The adult film star credited as the first known recipient of a donkey punch is Gia Paloma, who had the act performed on her by Alex Sanders in the 2004 film Gutter Mouths 30.

Donkey Punch, a pornographic film premised around the act, was released by JM Productions in 2005. The film consists of four scenes in which the male actors engage in rough sex with their female co-stars, punching them repeatedly in the head and body throughout. In response to her experience on the set, performer Alex Devine allegedly stated "Donkey Punch was the most brutal, depressing, scary scene that I have ever done," and commented that "I actually stopped the scene while it was being filmed because I was in too much pain."

The viciousness of the film prompted Peter van Aarle of Cyberspace Adult Video Reviews to forgo covering any further releases from JM, while Zack Parsons of Something Awful (which awarded Donkey Punch a score of -49, where -50 is the worst score possible) wrote that the film was "one of the most morally repugnant pornographic movies I have seen" and "the sort of movie that the government would cite when trying to arrest pornographers and outlaw pornography."

Problems to solve:
1 – Which people are named in the passage about the Donkey Punch film? List all of them.
2 – Could you extend the passage about the Donkey Punch film, picking up after its final sentence?

Data provided:
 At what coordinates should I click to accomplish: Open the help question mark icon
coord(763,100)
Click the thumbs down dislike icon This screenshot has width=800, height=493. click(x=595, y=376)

Exercise results:
1 – Gia Paloma, Alex Sanders, Alex Devine, Peter van Aarle, Zack Parsons

2 –
== Enron scandal ==
"Donkey punch" was one of several slang terms used by Enron traders to refer to their price gouging methods. During investigations into the 2004 Enron scandal over manipulation of the electricity market in California, recordings of Enron traders were uncovered dating from 2000 and 2001. In the recordings, fraudulent accounting schemes were referred to using slang terms, including "Donkey Punch." The 2007 report by the Federal Energy Regulatory Commission was unable to identify the meaning that Enron had attached to the term "Donkey Punch." U.S. senator Maria Cantwell, in a 2004 press release about the Enron hearings, identified the Donkey Punch as "a crude pornographic term," one of many "lewd acts" that Enron employees used to describe their schemes. Cantwell asked the Federal Energy Regulatory Commission to take down the emails that were on its website due to the content.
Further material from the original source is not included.